EEG (Electroencephalography)
- Technique: Electrodes placed on the head.
- What it shows: Summated electrical fields from neuron activity.
- Advantages: Detects rapid electrical activity changes, allowing analysis of cognitive activity stages.
- Disadvantages: Poor spatial resolution of the source of activity.
PET (Positron Emission Tomography) SPECT (Single Photon Emission Computed Tomography)
- Technique: Radioactive substances emit positrons and photons.
- What it shows: Localization and amount of molecules (neurotransmitters, drugs, tracers) indicating changes in neuronal activity.

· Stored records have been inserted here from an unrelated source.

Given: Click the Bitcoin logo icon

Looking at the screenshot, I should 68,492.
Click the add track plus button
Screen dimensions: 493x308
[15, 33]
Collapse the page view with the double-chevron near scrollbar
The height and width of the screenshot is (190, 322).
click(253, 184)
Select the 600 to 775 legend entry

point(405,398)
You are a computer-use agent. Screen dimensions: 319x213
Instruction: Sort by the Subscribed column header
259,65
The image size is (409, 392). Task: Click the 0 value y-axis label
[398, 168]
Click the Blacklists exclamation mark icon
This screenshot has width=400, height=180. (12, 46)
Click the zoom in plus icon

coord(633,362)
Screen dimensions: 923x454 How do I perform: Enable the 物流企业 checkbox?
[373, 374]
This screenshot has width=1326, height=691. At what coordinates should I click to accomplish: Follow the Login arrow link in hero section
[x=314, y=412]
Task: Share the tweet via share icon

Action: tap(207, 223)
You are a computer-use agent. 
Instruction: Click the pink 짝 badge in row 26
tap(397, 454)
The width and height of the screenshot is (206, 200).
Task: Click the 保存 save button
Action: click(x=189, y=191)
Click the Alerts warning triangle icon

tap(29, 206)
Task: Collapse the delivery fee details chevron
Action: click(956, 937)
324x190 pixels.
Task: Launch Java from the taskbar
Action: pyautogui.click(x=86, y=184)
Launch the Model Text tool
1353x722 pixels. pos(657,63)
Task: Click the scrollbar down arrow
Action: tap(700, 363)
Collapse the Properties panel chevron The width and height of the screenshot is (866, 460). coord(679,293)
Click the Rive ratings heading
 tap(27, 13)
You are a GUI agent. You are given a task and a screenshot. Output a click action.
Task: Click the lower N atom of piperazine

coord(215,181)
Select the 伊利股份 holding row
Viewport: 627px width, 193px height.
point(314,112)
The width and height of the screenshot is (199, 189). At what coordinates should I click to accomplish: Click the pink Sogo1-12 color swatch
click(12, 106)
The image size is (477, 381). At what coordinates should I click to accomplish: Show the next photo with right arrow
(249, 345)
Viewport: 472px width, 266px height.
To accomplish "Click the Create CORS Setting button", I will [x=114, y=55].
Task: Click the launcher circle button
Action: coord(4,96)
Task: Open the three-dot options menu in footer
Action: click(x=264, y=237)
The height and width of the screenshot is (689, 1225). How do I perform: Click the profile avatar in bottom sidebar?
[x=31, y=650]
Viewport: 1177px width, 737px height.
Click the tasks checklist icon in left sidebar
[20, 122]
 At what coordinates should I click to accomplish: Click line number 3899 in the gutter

- Advantages: Allows functional and biochemical studies, providing a visual image corresponding to anatomy.
- Disadvantages: Exposure to low-level radioactivity, limited spatial resolution, and inability to follow rapid changes (faster than 30 seconds).
MRI (Magnetic Resonance Imaging)
- Technique: The brain is exposed to a magnetic field, and radio-frequency waves are measured.
- What it shows: High-resolution images of brain anatomy and functional images of blood flow changes.
- Advantages: No radioactivity exposure, high spatial resolution of anatomical details (<1 mm), high temporal resolution (<1/10 of a second).
fMRI-Functional MRI
- fMRI stands for functional MRI.
- It can reveal the brain’s functioning as well as structure.
MEG (Magnetoencephalography)
- What it shows: Detects magnetic fields produced by electrical currents in neurons.
- Detects and localizes brain activity, often combined with structural MRI images.
- Advantages: Detects rapid changes in electrical activity, allowing analysis of cognitive activity stages, and high resolution for surface sources in the cerebral cortex.
- Disadvantages: Poor spatial resolution below the cortex and very expensive equipment.